** Set tasks **
(a) Translate this sentence from the IMDb review-cleaning notebook into Spanish: "I will use Word2Vec for creating embeddings, then pad them and encode the labels"
(b) In the IMDb review-cleaning notebook, reproduce word for word the stretch starting at "sentences = df['review'].apply(lambda" and ending at "window=5, min_count=10, workers=8)".

** Reading passage **
————————
In [None]:
import pandas as pd
import nltk
nltk.download('stopwords')

In [None]:
df = pd.read_csv('imdb_dataset.csv')
df.head(20)

## Cleaning the data

Let's 
- Convert everything to lowercase
- Remove HTML tags
- Smarty remove punctuations
- Remove stopwords (as they don't truly contribute to the sentiment of the sentence)

In [None]:
from nltk.corpus import stopwords
import string

stop_words = stopwords.words('english')
punctuations = string.punctuation

def clean_df(df):
    df['review'] = df['review'].str.lower()
    df['review'] = df['review'].str.replace('<[^>]*>', '', regex=True)
    
    df['review'] = df['review'].str.replace('(?<!\d)[.,-](?!\d)', ' ', regex=True)

    for p in punctuations:
        df['review'] = df['review'].str.replace(p, ' ')

    df['review'] = df['review'].apply(lambda x: ' '.join([word for word in x.split() if word not in stop_words]))
    
    return df

df = clean_df(df)

In [None]:
# Convert the reviews into a 2D list - a list of sentences (which is a list of words)
sentences = df['review'].apply(lambda review: [w for w in review.split(' ') if w != '']).tolist()

## Embed, encode and pad the data

I will use Word2Vec for creating embeddings, then pad them and encode the labels


In [None]:
# Import the Word2Vec embedding model and set it up
from gensim.models import Word2Vec
word2vec = Word2Vec(sentences, vector_size=100, window=5, min_count=10, workers=8)

In [None]:
word2vec.wv.most_similar(positive='good')

In [None]:
from sklearn.manifold import TSNE
import matplotlib.pyplot as plt
import random
import numpy as np

w2v_weights = word2vec.wv.vectors
vocab_size, embedding_size = w2v_weights.shape

print("Vocabulary Size: {} - Embedding Dim: {}".format(vocab_size, embedding_size))
————————
** Extracted entries **

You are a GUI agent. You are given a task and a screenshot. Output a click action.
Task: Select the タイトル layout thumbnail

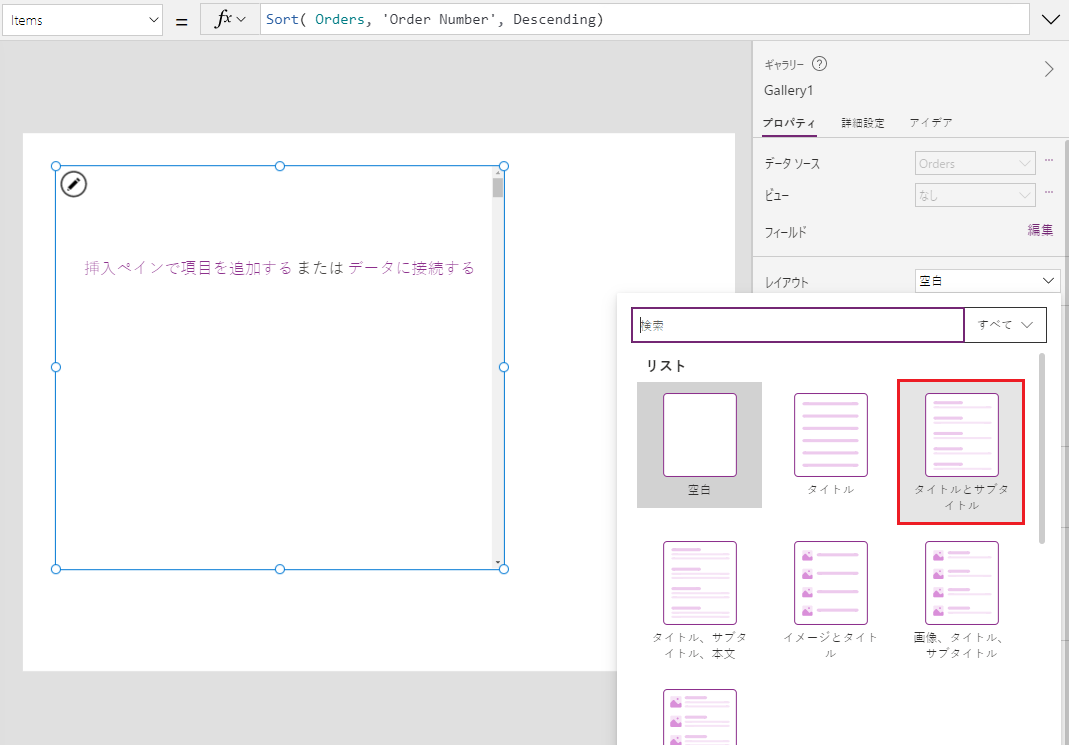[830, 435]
————————
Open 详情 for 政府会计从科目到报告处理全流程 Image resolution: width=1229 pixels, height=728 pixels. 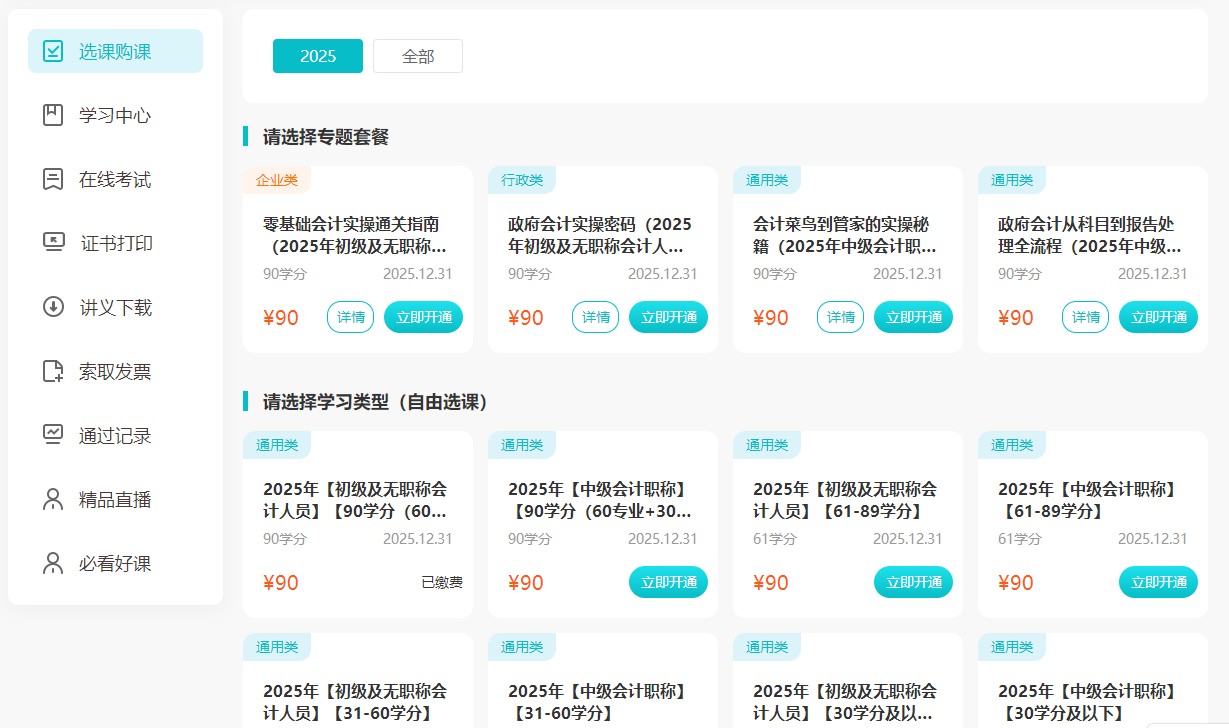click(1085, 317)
————————
** Replies **
(a) Usaré Word2Vec para crear los embeddings; luego los rellenaré y codificaré las etiquetas.

(b)
sentences = df['review'].apply(lambda review: [w for w in review.split(' ') if w != '']).tolist()

## Embed, encode and pad the data

I will use Word2Vec for creating embeddings, then pad them and encode the labels


In [None]:
# Import the Word2Vec embedding model and set it up
from gensim.models import Word2Vec
word2vec = Word2Vec(sentences, vector_size=100, window=5, min_count=10, workers=8)